**Actions to take**
1. Translate this sentence from the article on the start of the 2007 financial crisis into Spanish: "But back in August 2007, it wasn’t clear what was coming."
2. Write the next part of the article on the start of the 2007 financial crisis, beginning right after its last quoted remark.

**Source document**
◇ ◇ ◇

If we knew then what we know now…
Ten years ago today, all was not well with the global financial system. On Aug. 9, 2007 BNP Paribas froze more than $2 billion in funds, barring investors from withdrawing their money due to a “complete evaporation of liquidity in certain market segments.”
This marked the beginning of a dangerous new phase in what eventually developed into the worst economic downturn since the Great Depression. Central banks scrambled to prop up money markets, banks, and other investors rushed to dump subprime-laced securities, and trust between market players completely evaporated. About a year later, Lehman Brothers collapsed and then things got really scary.
But back in August 2007, it wasn’t clear what was coming. (Indeed, the boss of BNP Paribas said that the bank’s exposure to toxic subprime assets was “absolutely negligible” just days before it was forced to freeze billions worth of funds.) A scan of news reports at the time captures a general sense of unease, but also reveals how the financial crisis caught many people off-guard in the markets and said little to the general public, who were trying to make sense of it all.
“Who knows where the subprime story is going to pop up again.”
—Strategist at RBC Capital Markets, Aug. 9
“We’re in a volatile place, and there’s an overreaction to the news and rumors here that’s feeding into that volatility.”

◇ ◇ ◇

**Provided information**
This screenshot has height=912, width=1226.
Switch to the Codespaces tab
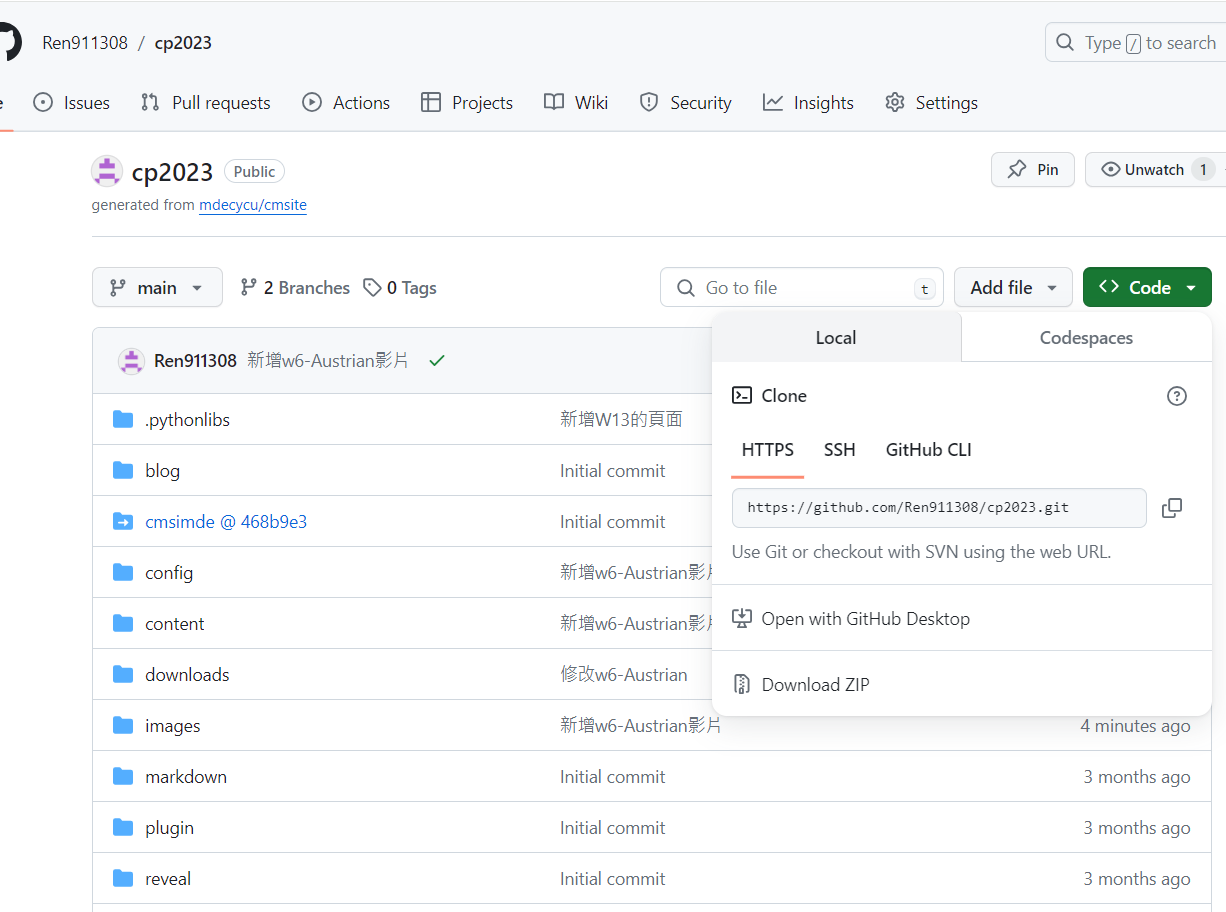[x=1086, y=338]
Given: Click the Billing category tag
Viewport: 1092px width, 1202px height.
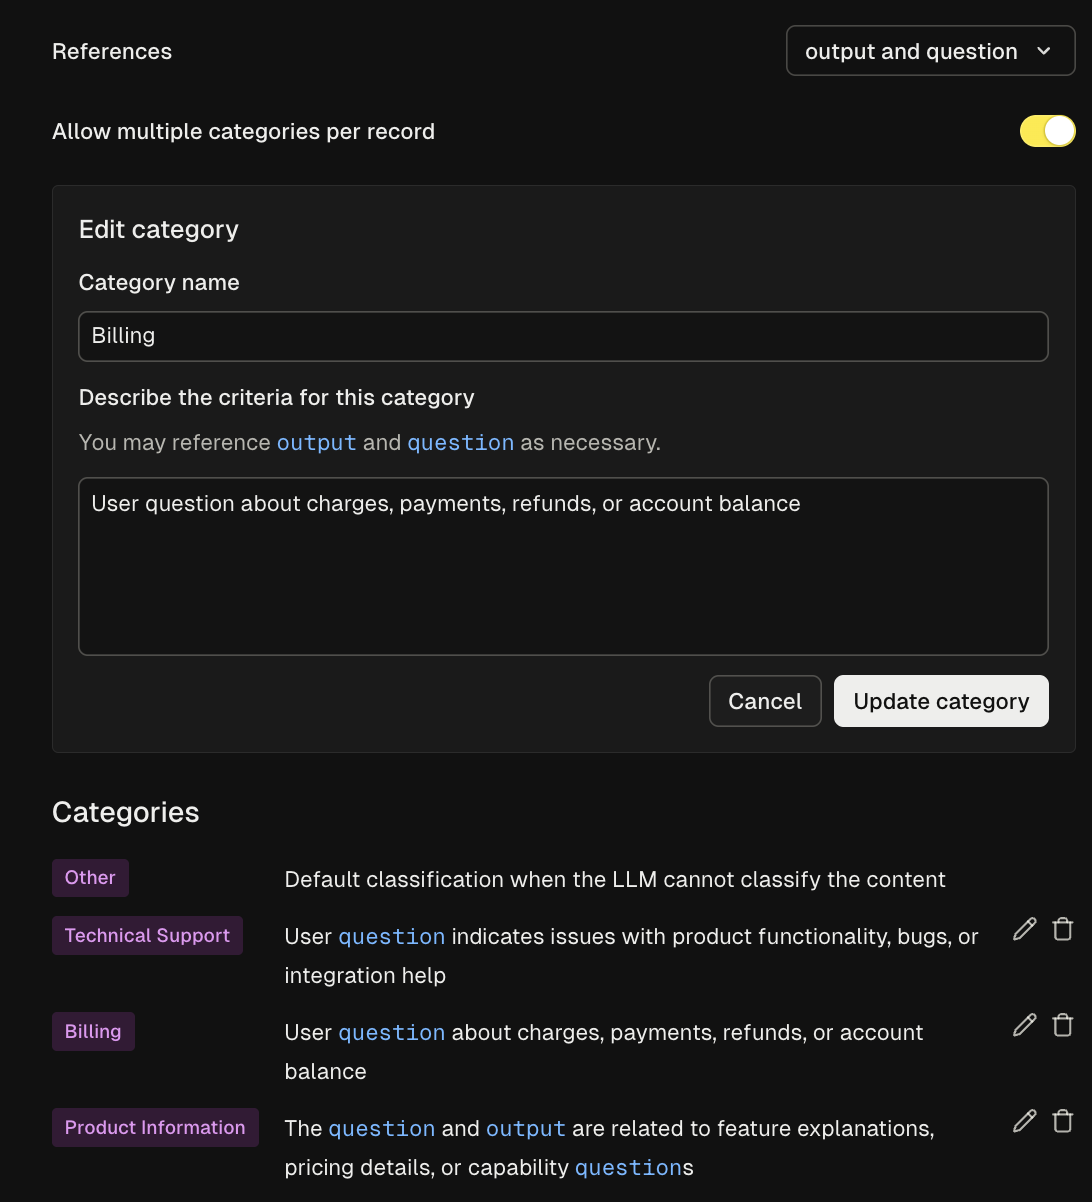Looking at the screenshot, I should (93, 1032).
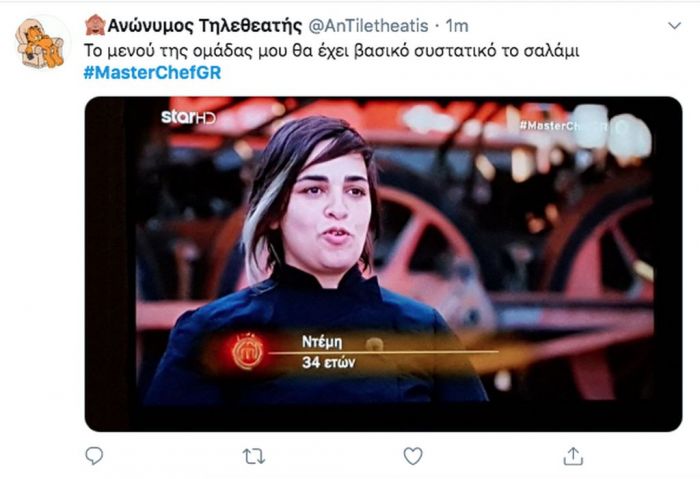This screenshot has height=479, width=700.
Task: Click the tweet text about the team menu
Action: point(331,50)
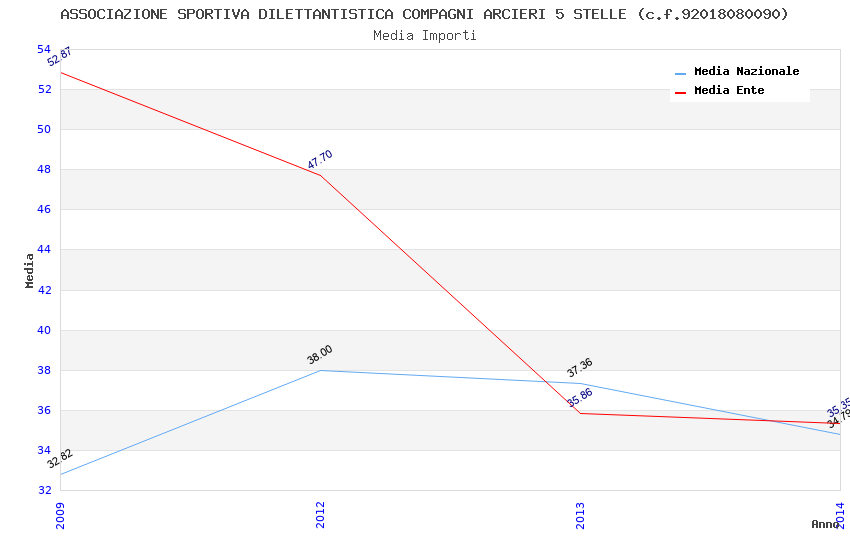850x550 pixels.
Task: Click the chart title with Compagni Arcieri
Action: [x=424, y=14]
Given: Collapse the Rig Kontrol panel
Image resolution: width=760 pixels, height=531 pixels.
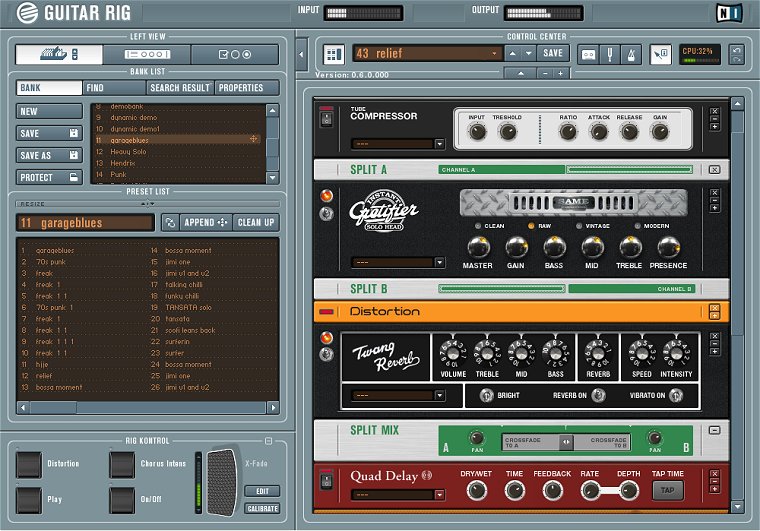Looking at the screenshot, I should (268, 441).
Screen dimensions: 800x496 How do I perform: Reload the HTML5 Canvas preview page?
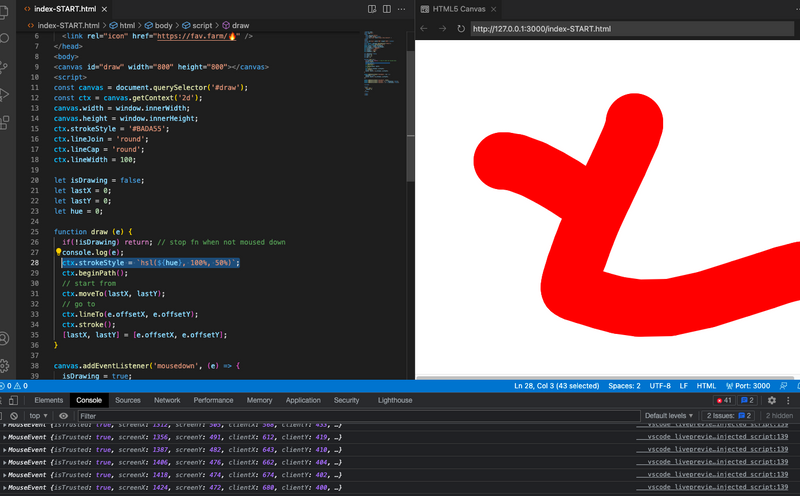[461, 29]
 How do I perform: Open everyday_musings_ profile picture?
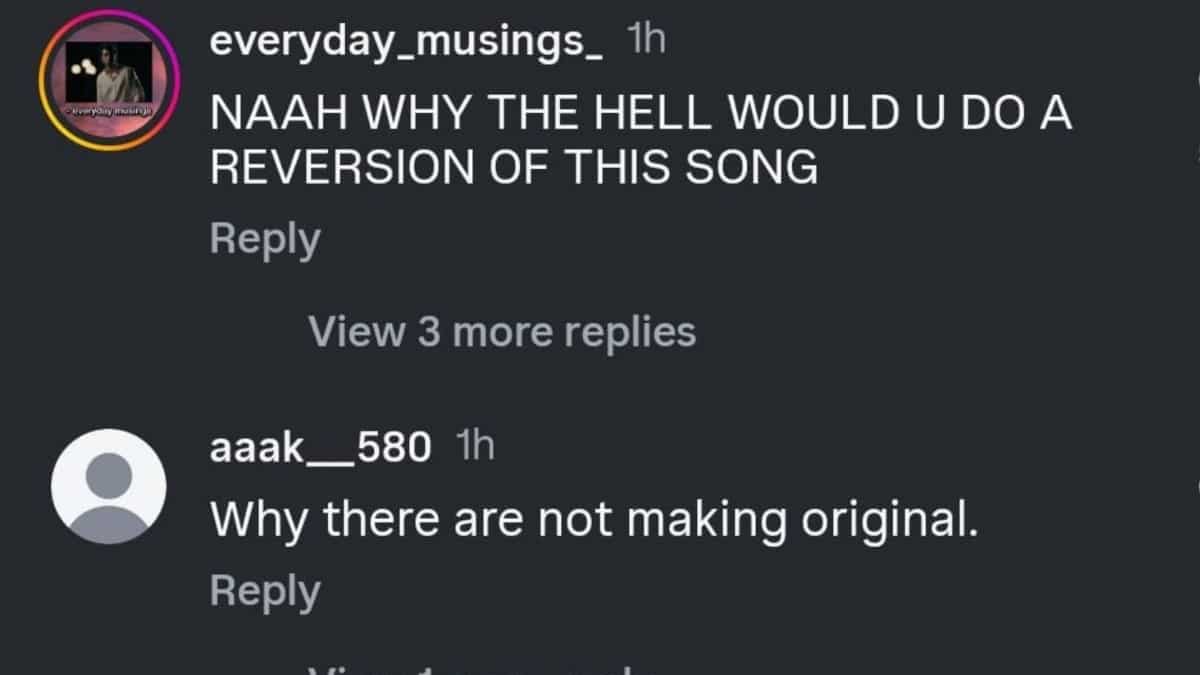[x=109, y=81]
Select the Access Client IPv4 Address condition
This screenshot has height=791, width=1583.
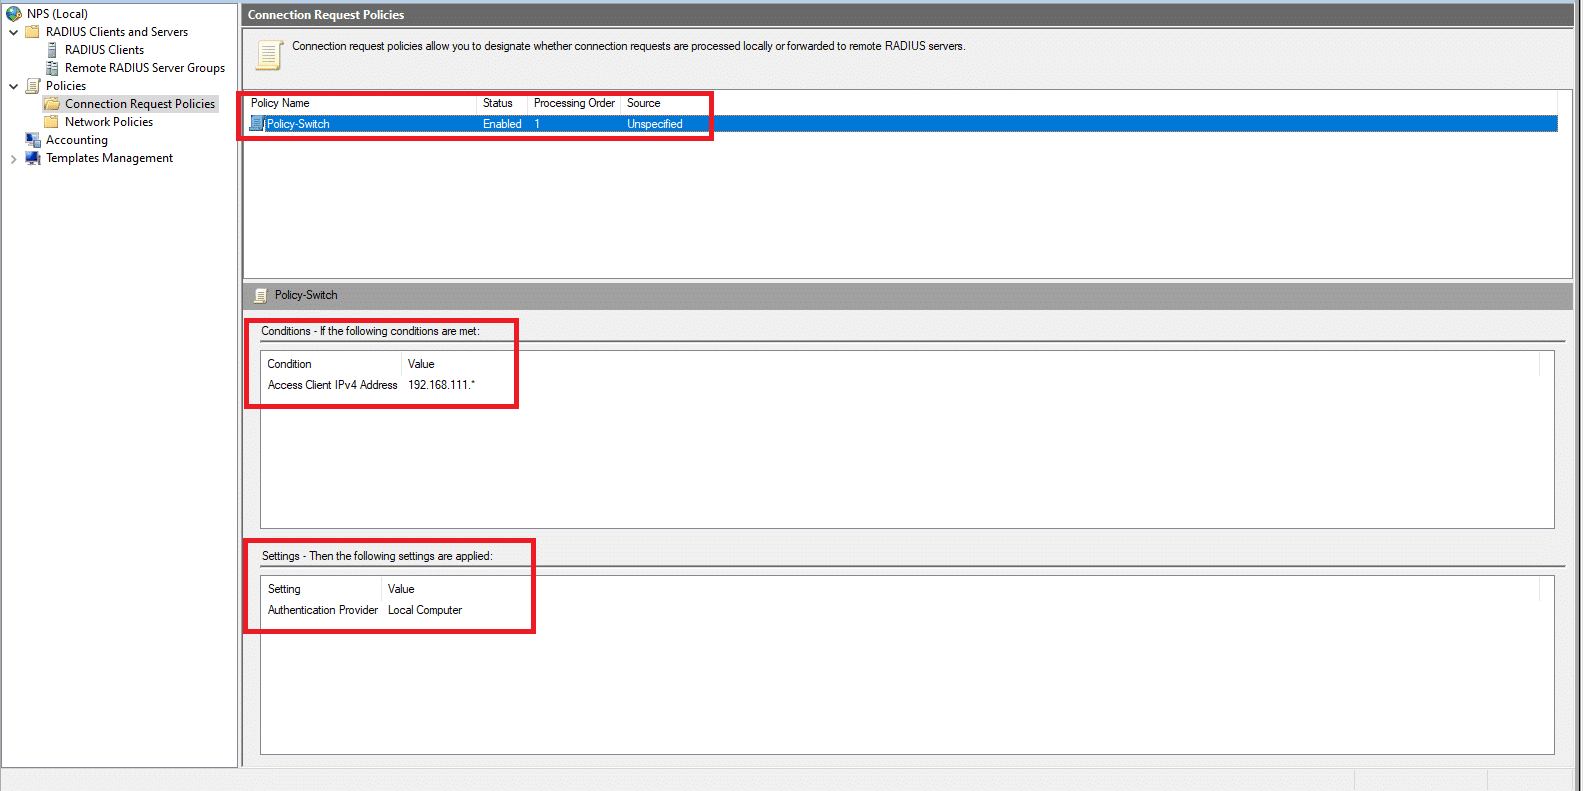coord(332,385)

◇ ◇ ◇

**Answers**
1. Pero en agosto de 2007 no estaba claro lo que se avecinaba.

2.
—Investment officer at Cozad Asset Management, Aug. 9
”We remain of the view that issues of the market remain very much limited to a certain part of it.”
—Strategist at Standard Life Investments, Aug. 10
“The longer-term fear is that these liquidity issues could spill into the wider economy… the prompt intervention of central banks puts off the day of reckoning.”
—Analyst at Societe Generale, Aug. 9
“Pay attention here. This is either a false alarm or a pivotal moment in history.”
—Analysts at High Frequency Economics, Aug. 9
One of the most remarkable commentaries—in retrospect—about the burgeoning crisis came from Bear Stearns chief economist David Malpass, writing for the Wall Street Journal (paywall) on Aug. 7, 2007, days before the BNP fund freeze. “Don’t Panic About the Credit Market,” read the op-ed’s headline, but Bear Stearns itself would succumb to the credit crunch about six months later, sold in a panicky fire sale to JPMorgan. Some of his observations:
Of course, sellers of both houses and bonds would like more froth in their markets. But buyers, and likely the economy as a whole, will probably benefit over time from the wrenching return to more normal market conditions.
Housing and debt markets are not that big a part of the U.S. economy, or of job creation. It’s more likely the economy is sturdy and will grow solidly in coming months, and perhaps years.
While it’s frowned upon to look for a silver lining when markets tumble and painful losses accumulate, the housing- and debt-market corrections will probably add to the length of the U.S. economic expansion.
Last week, Malpass was confirmed by the US senate to serve as Undersecretary for International Affairs at the Treasury Department.